# Start of Dataset records
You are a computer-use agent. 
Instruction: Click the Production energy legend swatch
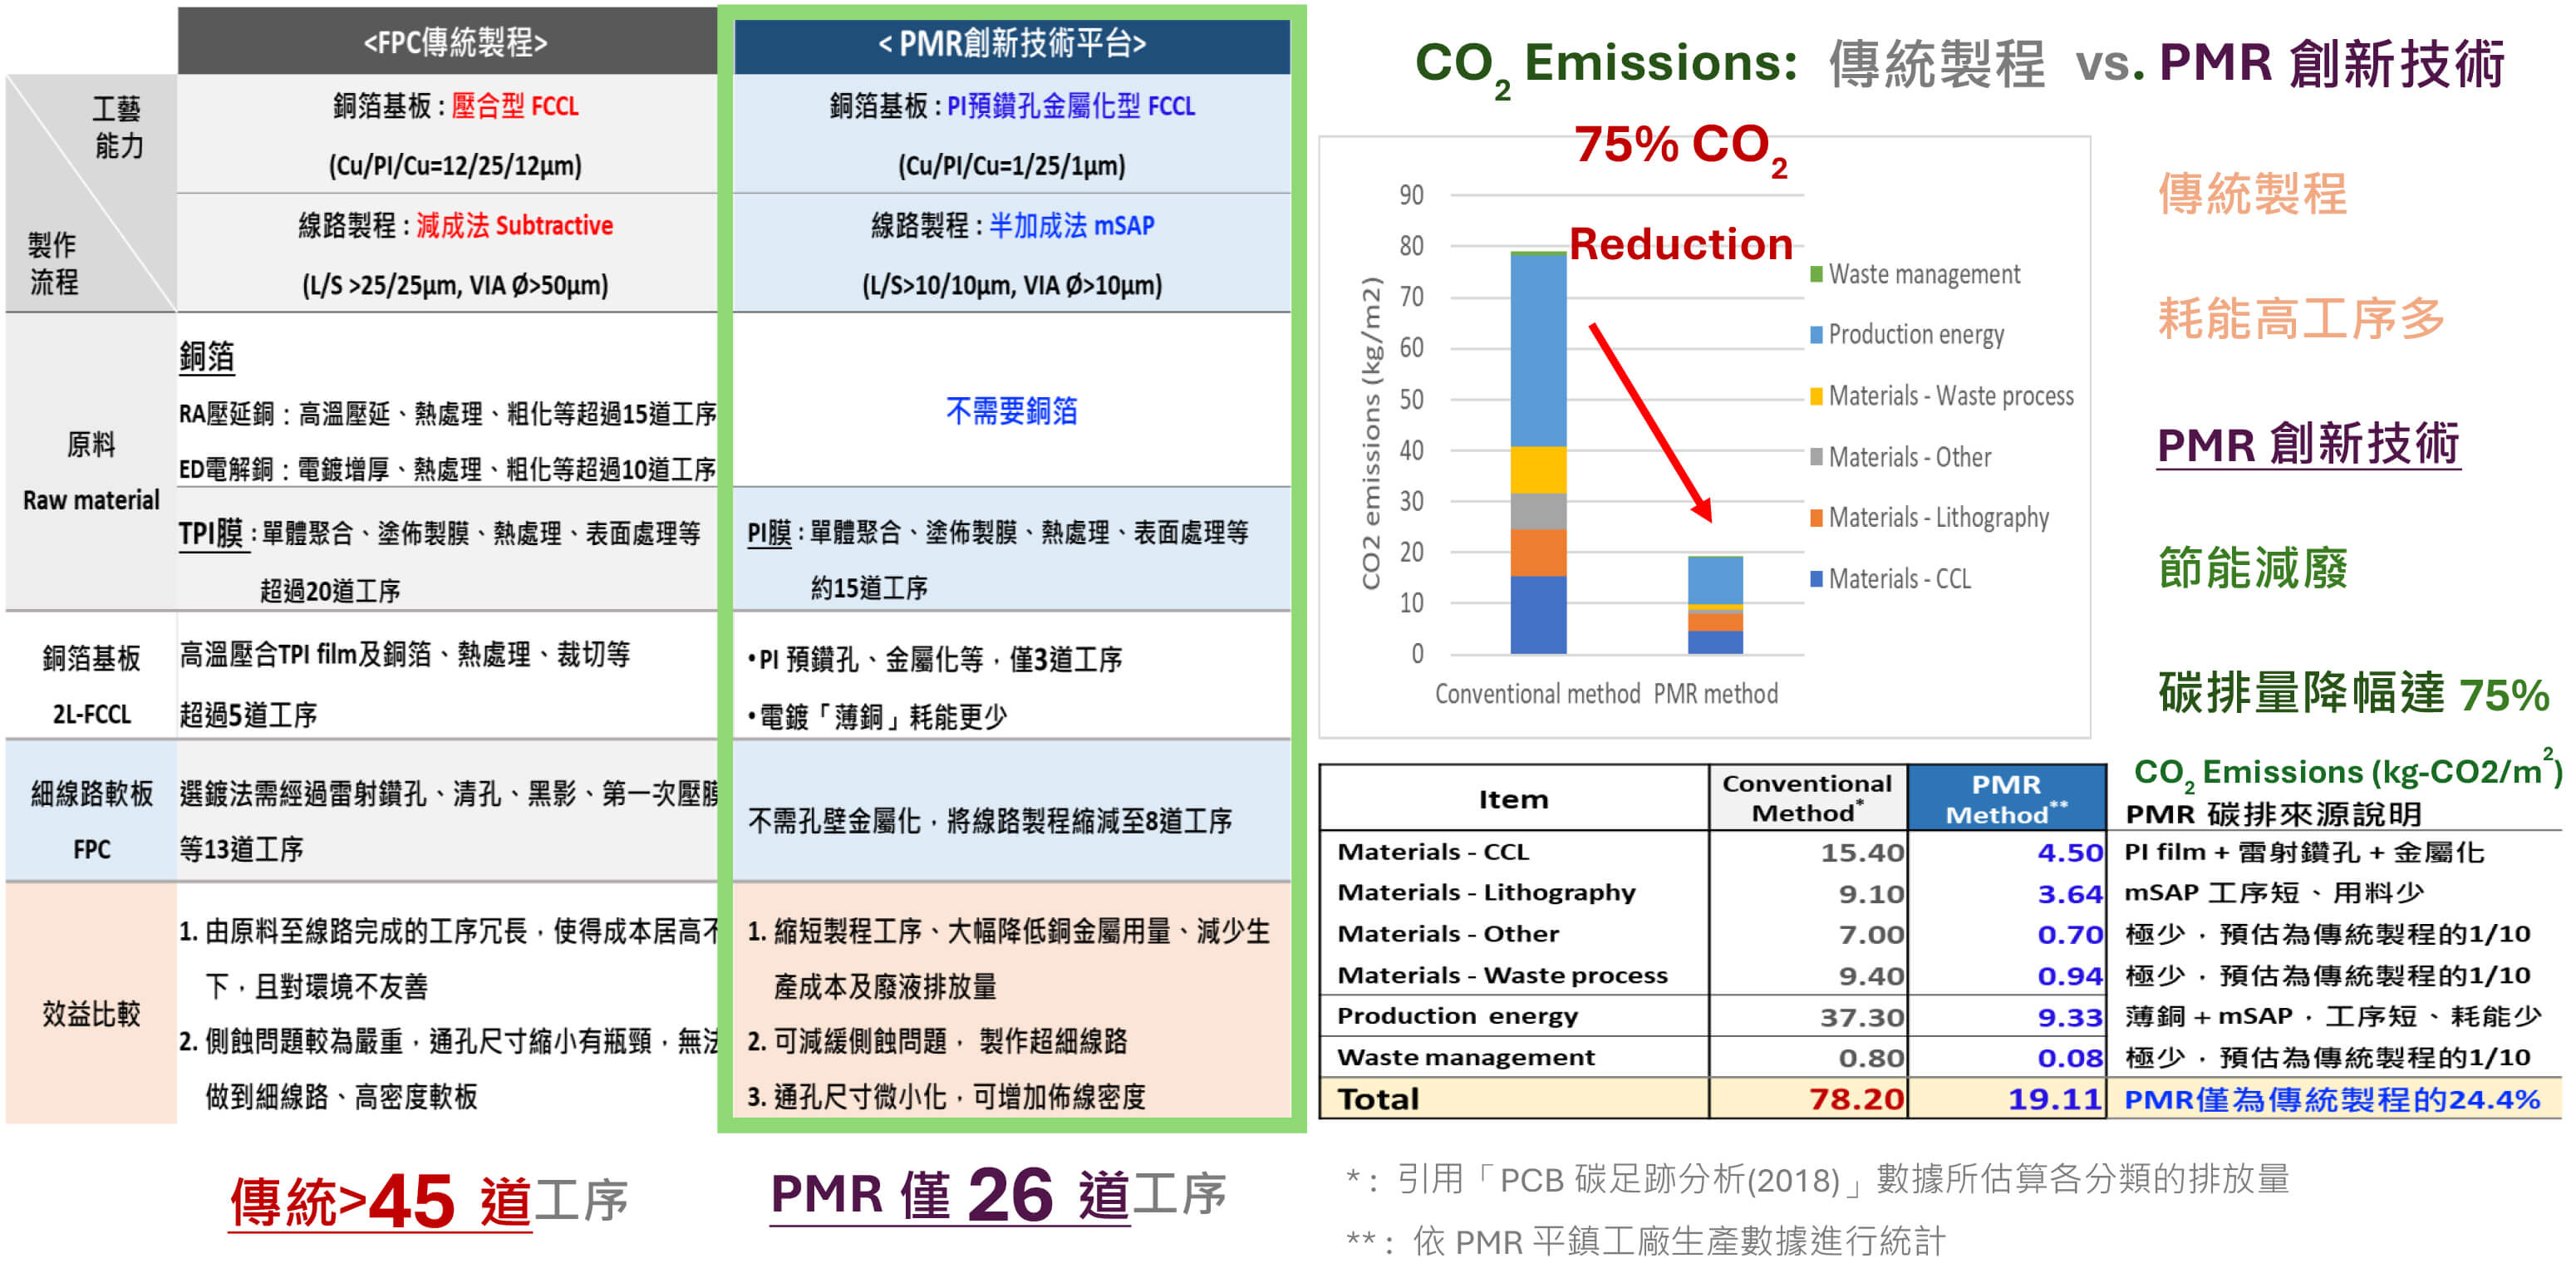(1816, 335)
# End of Dataset records
# Start of Dataset records
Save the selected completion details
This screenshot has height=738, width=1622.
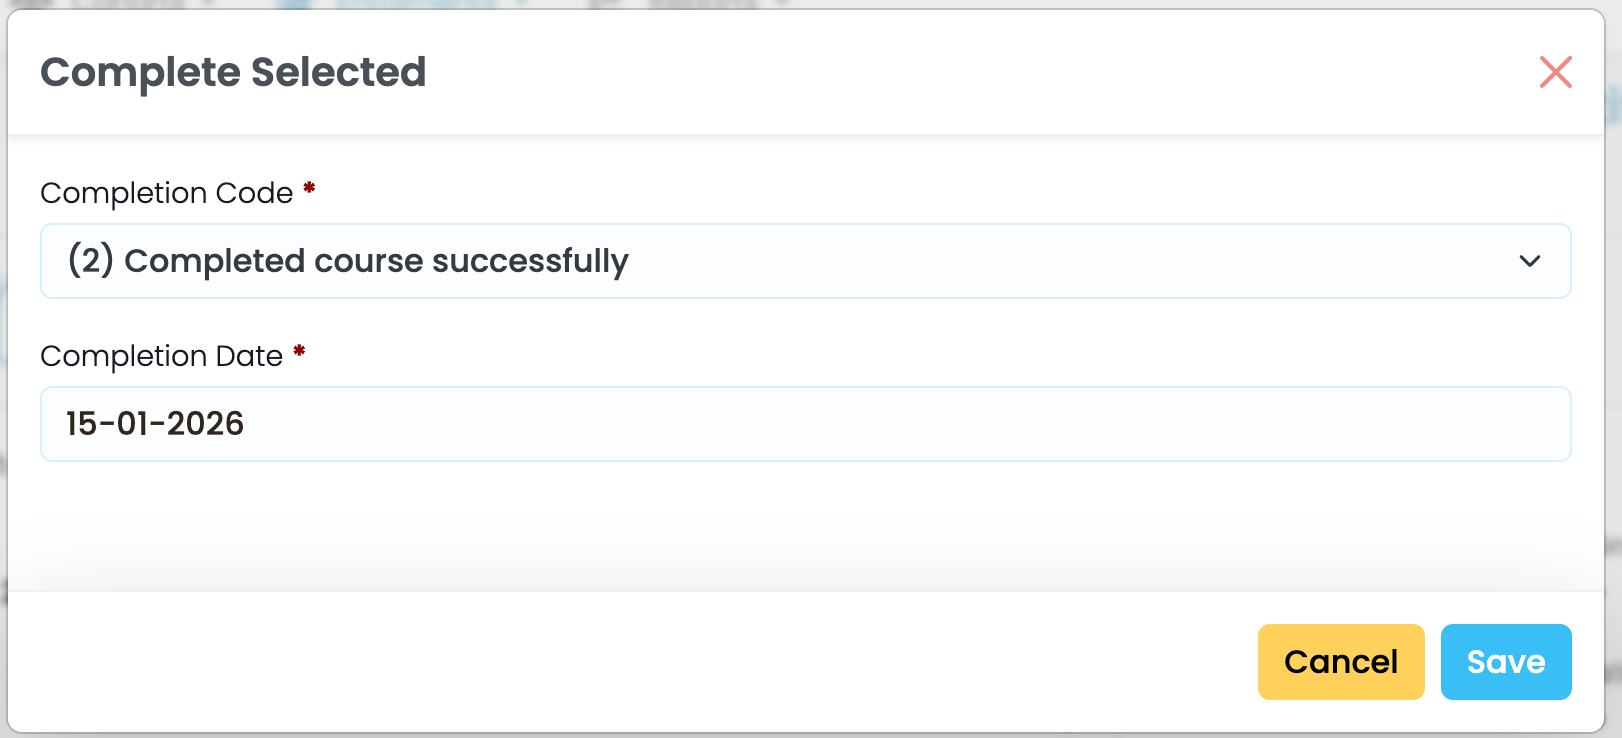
# End of Dataset records
# Start of Dataset records
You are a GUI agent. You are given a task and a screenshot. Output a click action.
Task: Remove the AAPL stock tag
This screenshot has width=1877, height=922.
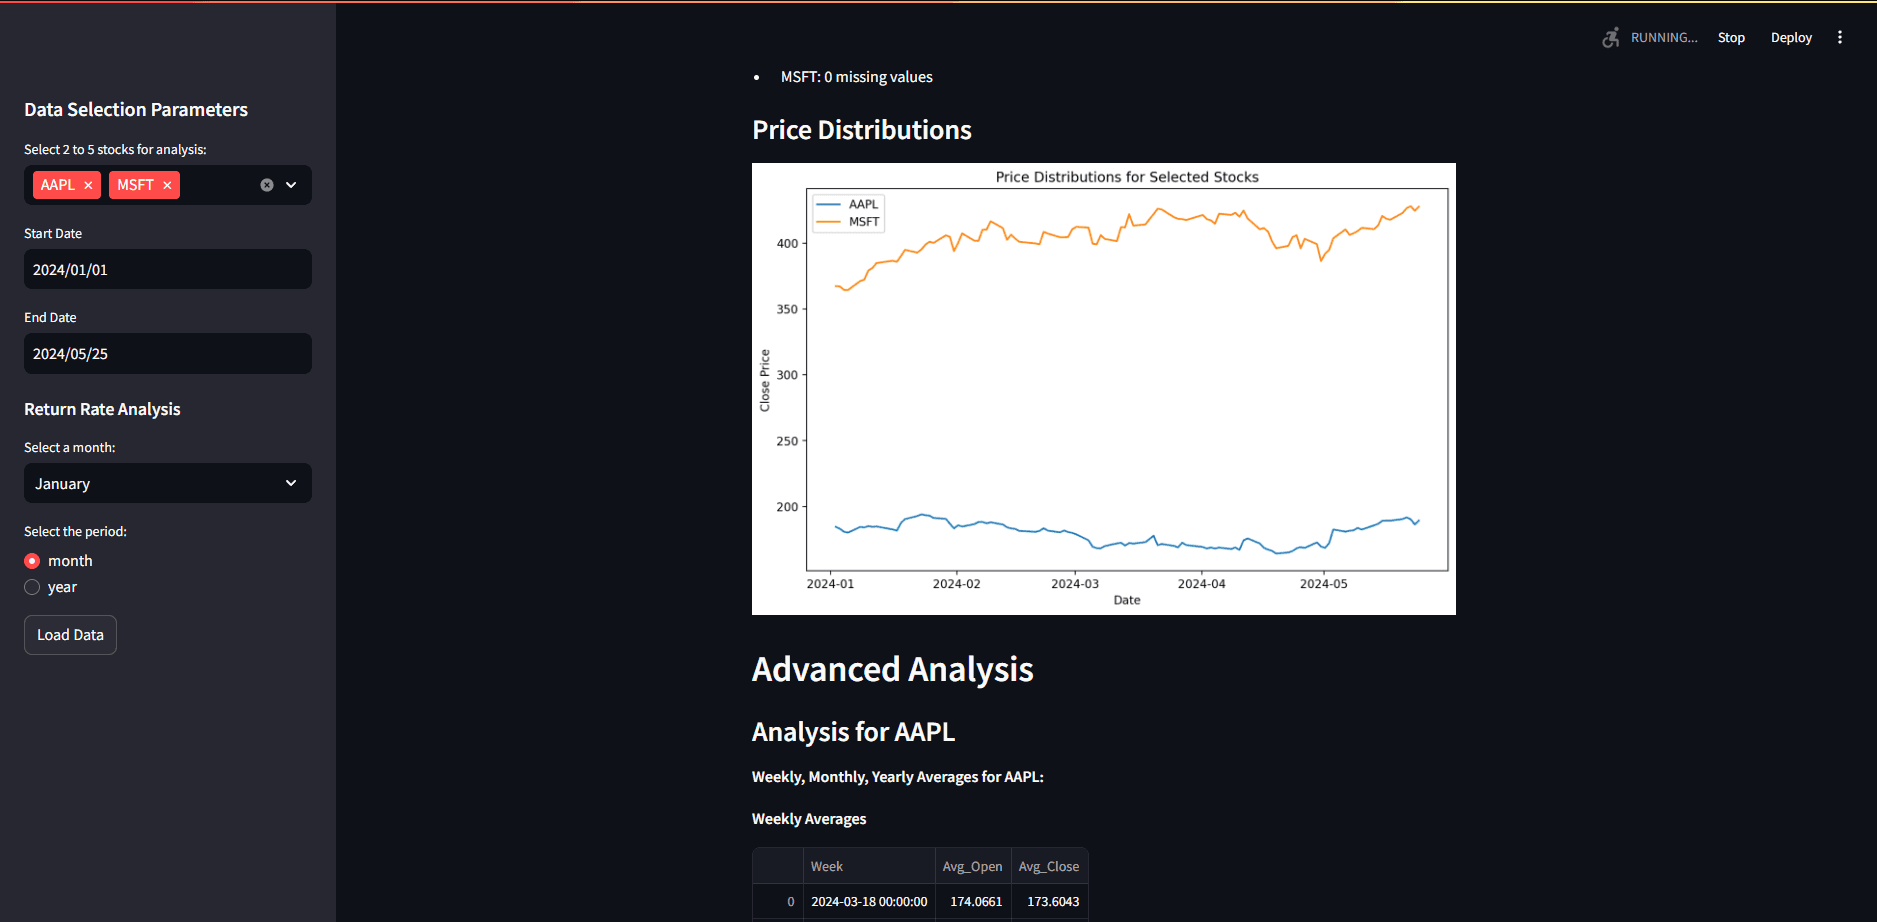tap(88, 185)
# End of Dataset records
# Given exercise:
List each line from the items above that contains the string "width". Treat uppercase and lowercase letters as different.

# Exercise solution:
This screenshot has height=738, width=1622.
This screenshot has width=1877, height=922.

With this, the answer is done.